Pazar Haziran 16, 2024

Paul HANZE’nin Çocukları! H.GÜRER

Kitaplığımda Hasan Kıyafet’in “İşkence öyküleri” kitabına değdi bakışlarım. İçim üşüdü. Bakışlarım sarsıldı. Baş ağrıtan, insanın yüreğini görülmez ellerle sıkan, nefesini kesen, kan akışını durduran o tarifsiz koku, işkencehanelerde ki o koku sarstı beni bir an. O kokunun sözcüklerde yeri yok! “Bir daha işkence öyküleri dinlemeyecek, okumayacak, anlatmayacağım” demiştim yıllar önce. Ancak, toplumun her kesmine kanıksatılan, toplumsallaştırılan sistematik bir işkence döngüsünü işliyor sistem. Ve mevcut sisteme dönük “baş kaldırı” ve “aykırı” özelliklerine sahipseniz, işkence görmekten, öykülerini dinlemekten, anlatırken ve yazarken işkencelere değinmekten kaçınamazsınız! İşte bu yazı, böylesi bir kaçınılmazlığın sonucu yazıldı!
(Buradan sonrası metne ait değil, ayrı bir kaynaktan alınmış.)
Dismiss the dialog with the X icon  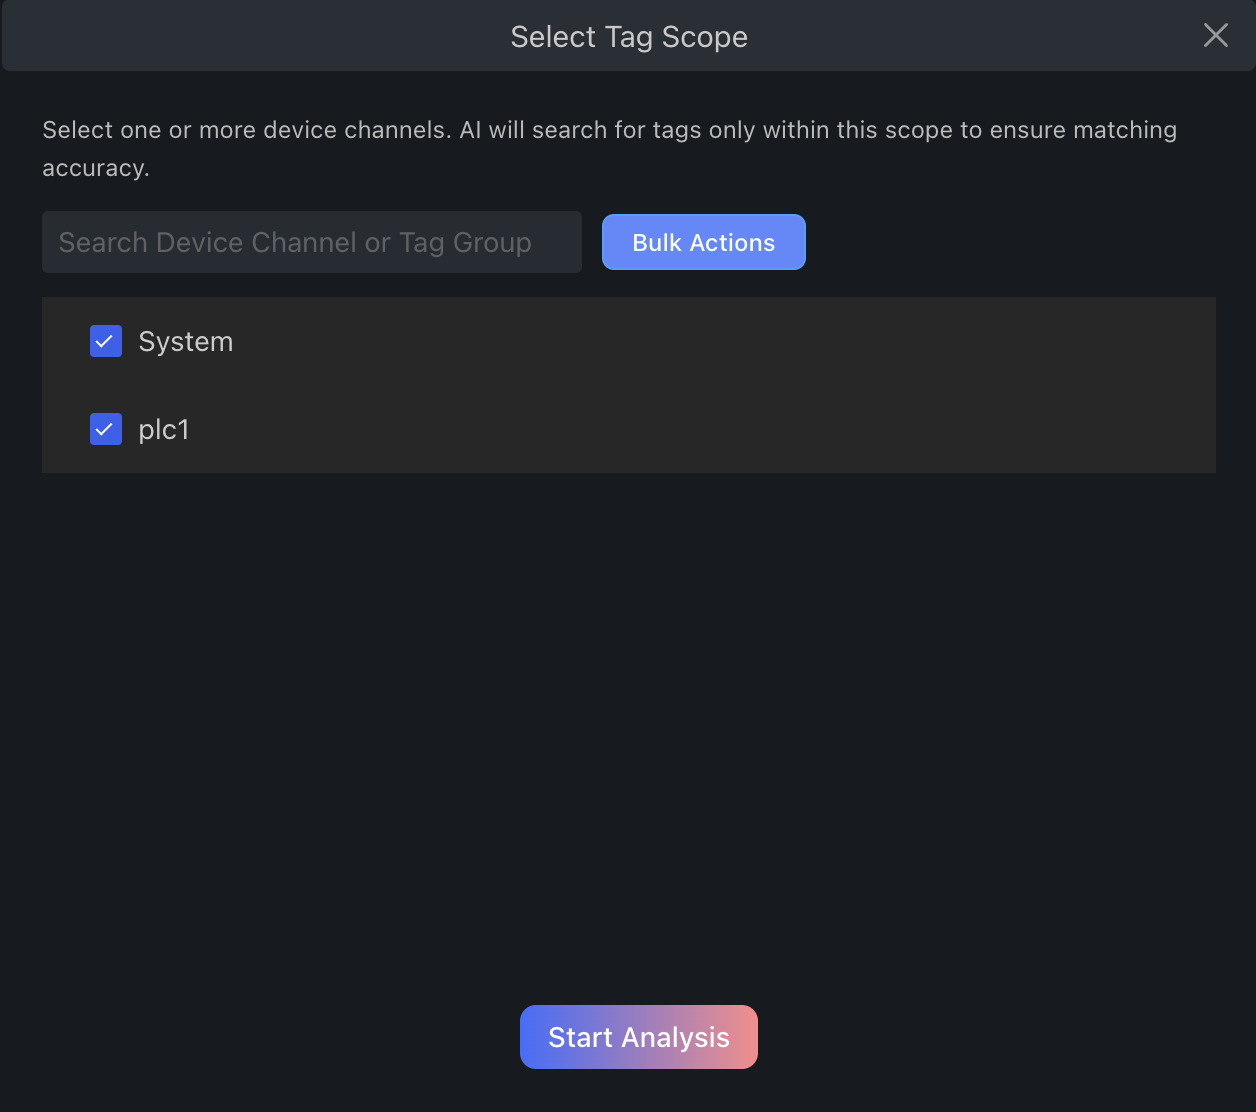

         İlk gözaltına alındığımda, 1998 yılının 18 Mayısıydı. Kaypakkaya’nın katledilmesinin yıl dönümünde, yapılan bir düzine korsan eylemin ardından, “eylemlerin şüphelileri” olarak 6 arkadaşımla gözaltına alındık. Ben henüz 15 yaşındaydım. İçimizde en büyüğümüz ise 17! Günlerce Jandarma İstihbarat Teşkilatı ve Terörle Mücadele ekiplerince vardiyeli (geceli-gündüzlü) olarak sistemli ve profesyonel işkencelerden geçirildik. Günler sonra savcılığa sevk edildiğimizde, kollarımıza giren polislerin arasında zorlukla  yürüyebiliyorduk! 17 yaşıma kadar bu tür uygulamalarla değişik zamanlarda ve mekanlarda birkaç kez daha karşılaşmış, her defasında da yapılan işkenceleri savcı ve hakimlere söylemiştim. (Bunların hepsi raporlarla/belgelerle mevcut!) Ancak hiç bir hakim ve savcının işin işkence kısmıyla ilgilenmediğinide böylece görmüş oldum! Bunları neden anlatıyorum? Günlerdir, dünya kamuoyu, ABD senato İstihbarat Komitesi tarafından hazırlanan “CIA’nin işkence raporları”nı konuşuyor! Nedense raporda yer alan işkence yöntemleri hiç yabancı gelmedi! Aşşağıda sayılan işkence yöntemlerini, hatta daha yazılmayıp eksik bırakılanların türlü çeşitlerini, daha çocuk yaşta yaşattılar bizlere. İşte bundan dolayı anlatıyorum!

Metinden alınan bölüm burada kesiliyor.